Monogamous and polygamous mating behaviors are the result of sexual selection, a form of natural selection. Some organisms have evolved over time to exhibit monogamous behavior because a longer relationship between one female and one male leads to successful reproduction and long-term survival of young more often than other mating behaviors. Species that commit to monogamous relationships can more effectively raise young after birth. If the offspring of the two organisms needs extensive care or food and one parent (usually the mother) is the only one providing care, the offspring may die. Penguins, for example, form monogamous relationships and share in parental care when breeding. Without both parents, it is unlikely that their offspring would be able to hatch or survive to maturity and reproduce. In polygamous relationships, the young may not be as reliant on parental care. If this is the case, it is a better investment of time and energy to mate with multiple organisms of the opposite sex (usually one male with multiple females). It is a matter of investing more or less time in caring for young or mating more often. Males in monogamous relationships must also invest more time in ensuring that the young produced it their own. They often guard females in an attempt to be the only male with which the female mates, and they may also remove sperm from the female’s reproductive tract or increase the likelihood of their fertilizing the egg by introducing large amounts of their own sperm. All of these factors may contribute to a reason for engaging in monogamous behavior.
In the articles by Lukas and Clutton-Brock and Opie et all, there is a strong emphasis on ancestral behavior. Both articles detail phylogenetic comparative methods used to determine the origin of social monogamy and the evolution of traits associated with this behavior. They both introduce three main hypothesis for a transition to social monogamy: high rates of infanticide, need for paternal care, and females occupying discrete ranges making protection of multiple females difficult for males. Lukas and Clutton-Brock detail a test of their own conducted using more than 2500 mammals. After classifying the social systems of all these organisms (into solitary, socially monogamous, or group living), and tracking transitions to social monogamy through a “mammalian super tree,” they came to the conclusion that parent care and protection against male infanticide both developed independently of or proceeding the evolution of monogamous mating behavior. The authors indicated that, “…detailed field studies have found no evidence of any form of male contribution to care in 94 of 229 (41%) socially monogamous species.” They supported their argument against protection from infanticide by stating that, “Male infanticide is typically found in species where the duration of lactation exceeds the duration of gestation: This is the case in few socially monogamous species (20 of 75 species, 27%), compared with females who are solitary…” Finally, the authors came to the conclusion that monogamous relationships evolve where competition for nutritious resources is low, making population-density of females low as well. Lukas and Clutton-Brock state that because many monogamous species may have evolved from solitary ones where population density was higher and there was more competition among females, ranges for female living ceased to overlap to the same extent and was a cause of monogamous relationships. In order to protect their mates and ensure offspring carrying their genes, males had to protect their mates but could not protect multiple mates at the same time.

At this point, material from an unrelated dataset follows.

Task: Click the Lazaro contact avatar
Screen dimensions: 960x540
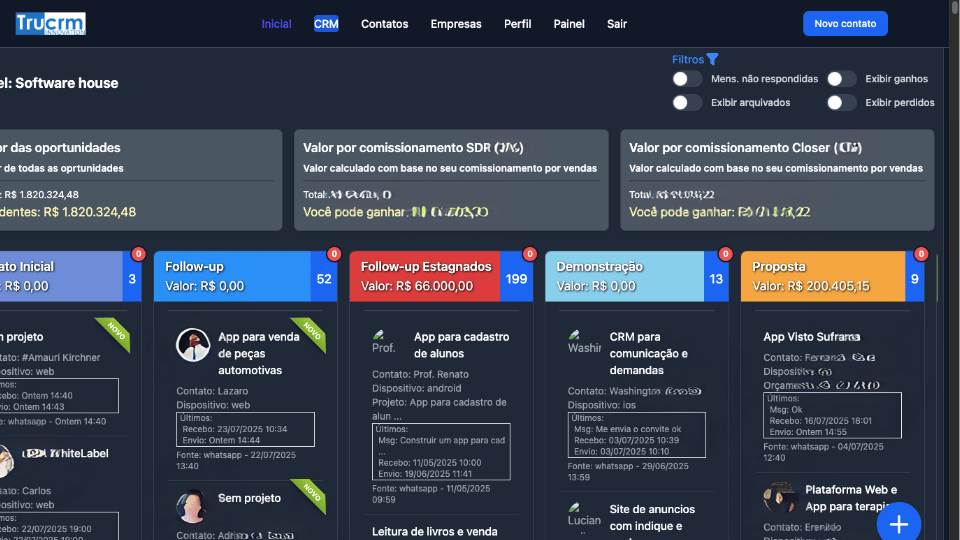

In the article by Opie et all, the authors use a similar approach but their results differ. They compared models of mating systems and various traits to determine whether or not traits evolved independently. They state that “biparental care is not ubiquitous in socially monogamous mammals,” and that discrete female ranges followed the transition to social monogamy. They reached the conclusion that male infanticide is an explanation for the appearance of monogamy among species. Opie et all argue that “Of the traits [they] tested, high male infanticide alone consistently preceded the appearance of social monogamy across primates.” The authors then ask why so few species exhibit this behavior. They respond saying that although there are very high rates of infanticide in polygamous species like gorillas and langurs, there is strong selective pressure against a transition into a monogamous lifestyle. Sometimes these environmental challenges are a reason not to transition, but good environment conditions are not a cause to transition either. Of the two sources, Opie et all seem to make a more convincing scientific argument. Their use of many clearly stated methods and data from other experiments is more significant than in the article by Lukas and Clutton-Brock. In Opie et all‘s methodology section, they detail where their data is coming from and provide a brief synopsis of each piece, whereas the other article has only a reference page and mention of data collections that are not further elaborated upon but still used to support evidence later on in the text. They both reference a “Bayesian” approach, but only one elaborates on this and mentions a source. In the article by Lukas and Clutton-Brock, there is also mention of “field studies” used in many key sections of their argument with no source or details about said study.
When studying evolution and ecology, it is challenging to determine whether or not one trait preceded another evolutionarily. It was surprising to learn that Lukas and Clutton-Brock suggested that paternal care and infanticide protection my have evolved independently or after the development of monogamous behavior. Opie et all also suggested that paternal care and discrete female range succeeded the development of monogamous mating behavior. It is also interesting to see how these scientists went about determining the cause of monogamy across species. Comparing evolutionary patterns would not have been my first thought when evaluating the causes. It seems relatively likely that biparental care evolved after monogamy, but I am still unsure about whether protection from infanticide or discrete female range is the cause. There is a possibility that neither of these is the reason, but it does seem most likely that one of them is primarily responsible for the transition.